Шорох затих. Никто не отозвался. Наконец Роман нащупал кнопку фонарика, узкая полоска света выхватила то ли пенек, то ли кочку, на секунду показалось, что эта кочка шевельнулась и замерла. Антонов почувствовал, как мурашки пробежали по его коже, обдало холодным потом, он даже забыл о своем больном плече, нагнулся и стал лихорадочно искать на ощупь палку покрепче, не отпуская из виду кочку, что попала в полоску света. Но кочка больше не шевелилась.
Вдруг сзади вскрикнула Тоня и схватила его за больную руку. Антонов резко обернулся, что-то косматое замерло в метрах трех от них. Глаза его отдавали зеленым блеском, словно у кошки. Для волка большой, для медведя маленький, промелькнуло в сознание Романа. Надо было костер разводить, ругал себя он. Животные бояться огня, и так близко бы не подошли к ним. А теперь, они были легкой добычей для всех обитателей леса, включая «комаров-вампиров».

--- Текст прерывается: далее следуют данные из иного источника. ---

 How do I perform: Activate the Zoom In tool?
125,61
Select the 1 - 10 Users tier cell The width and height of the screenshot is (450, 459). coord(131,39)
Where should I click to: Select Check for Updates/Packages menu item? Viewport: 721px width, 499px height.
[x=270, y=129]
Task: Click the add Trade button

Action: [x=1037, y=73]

– Кто здесь? – снова спросил окружающее пространство Антонов. Но никто и не думал отзываться. Где-то вдали мелькнул огонек, а может, это только ему показалось. Но Антонов схватил девушку за руку, и потащил в том направлении, где только что замаячил хоть какой-то призрак жизни. Чувство времени как-то пропало, и сколько они шли, или бежали ни Роман, ни Тоня сказать не могли. К моменту, когда взошла луна, они оказались на небольшой лесной поляне. Где-то в траве журчала вода. «Ручей» – подумал Антонов, надо умыться и попить. Лицо и руки были исцарапаны в кровь, потому, что приходилось почти на ощупь пробираться через валежник и молодой ельник.

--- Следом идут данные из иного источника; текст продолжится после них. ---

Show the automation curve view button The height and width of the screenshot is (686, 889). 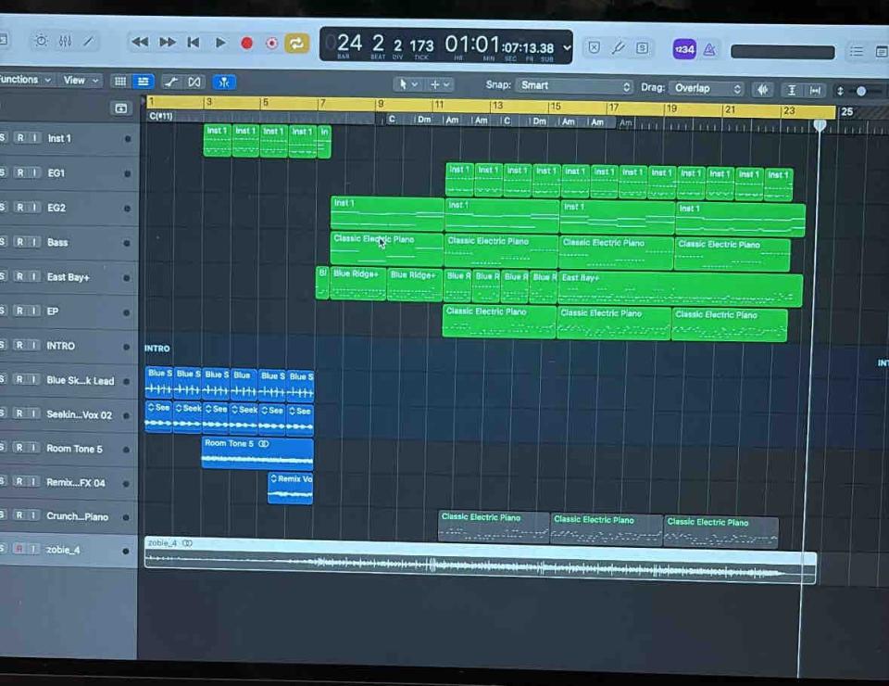pyautogui.click(x=171, y=82)
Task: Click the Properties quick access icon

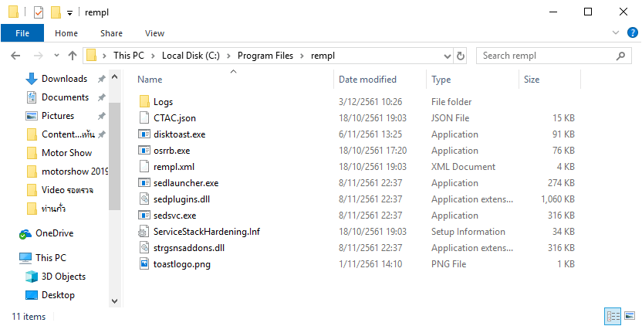Action: (x=39, y=12)
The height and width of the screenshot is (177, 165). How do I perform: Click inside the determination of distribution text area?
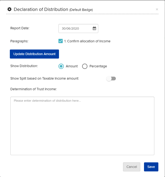(82, 126)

Когда напились и умылись, Роман спросил:
– Слушай, а у тебя сотовый есть?
– На зарядке остался в больнице, – ответила девушка.
– И я свой в машине посеял, – посетовал Роман.

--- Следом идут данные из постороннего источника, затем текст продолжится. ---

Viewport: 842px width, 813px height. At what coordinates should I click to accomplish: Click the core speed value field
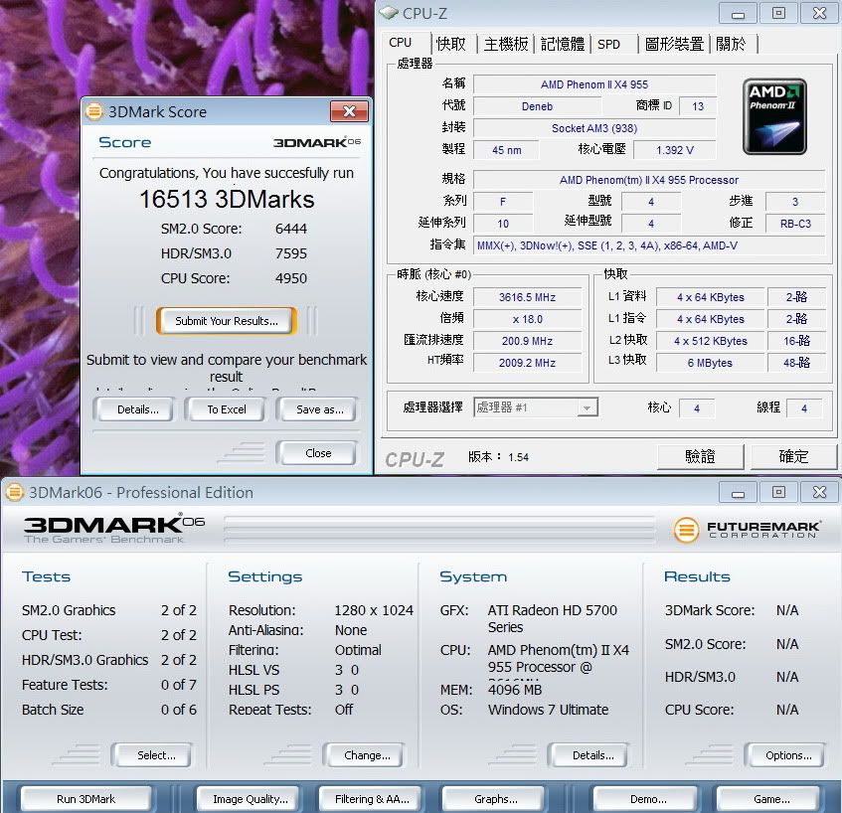click(x=527, y=297)
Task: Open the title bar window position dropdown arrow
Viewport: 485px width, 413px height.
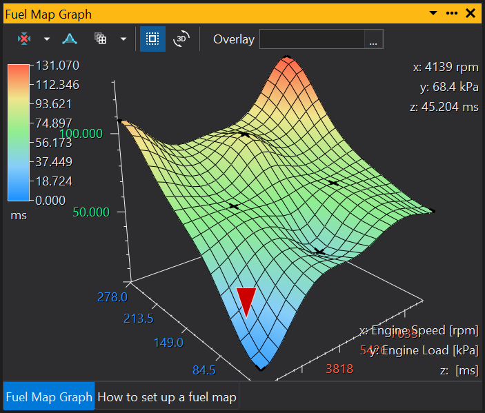Action: click(x=433, y=13)
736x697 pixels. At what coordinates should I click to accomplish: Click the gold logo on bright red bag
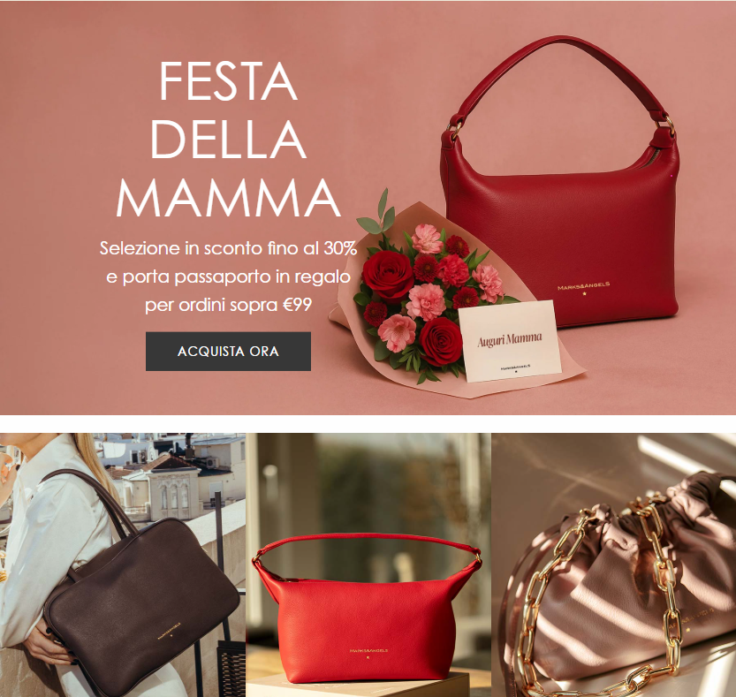coord(368,651)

– Почему мы сюда пошли? – спросила его девушка.
– Мне показалось, что где-то здесь свет был. Я подумал, может быть, это люди, – объяснил Антонов и добавил, – давай костер разведем. А то опять придется бегать.
Начали собирать хворост и сносить его на середину поляны. Одной рукой Антонову было не удобно, да и каждое движение отдавало острой болью, которая из плеча, казалось, перетекла в грудную клетку, и теперь ныло все тело. Но Роман старался не думать о боли. Больше всего на свете, ему сейчас хотелось, чтобы скорее наступило утро, и они нашли дорогу обратно. Боль уже казалась ему не столь важной. Сейчас важным было выжить, и не удариться в панику, чтобы не напугать девчонку, которая доверяла ему и надеялась, что он ее спасет. Сам на себя Антонов не надеялся, но страх постепенно отступил.
Они разожгли костер, пламя осветило близлежащие деревья и кустарники. Кустарник оказался калиной. Оранжевые ягоды бусами свисали с веток. Есть ее еще было рано, спеет она поздней осенью, да и на вкус горчит и вяжет во рту.
За калиновым кустом Роман разглядел сухую корягу. «Надо ее в костер подбросить» – подумал он. Встал и пошел к калине. Под корягой лежал большой камень-валун, что-то привлекло внимание Романа к нему. Он достал зажигалку, включил фонарик, здоровой рукой смахнул с камня кору и старые истлевшие листья. Там было изображение чего-то, но разобрать было невозможно. Роман поводил фонариком вокруг камня и увидел три тропинки, разбегающиеся в разные стороны. Как в сказке подумал он: направо пойдешь коня потеряешь, налево голову сложишь, а что случиться, если прямо пойдешь, он не мог вспомнить. Но все равно ничего хорошего это уж точно. В сказках богатыри предпочитали либо голову сложить, либо коня потерять, и тогда им фартило, находили они меч-кладенец, Елену Прекрасную или Василису Премудрую, молодильные яблоки и другие сказочные вещи, а вот налево никто никогда не ходил.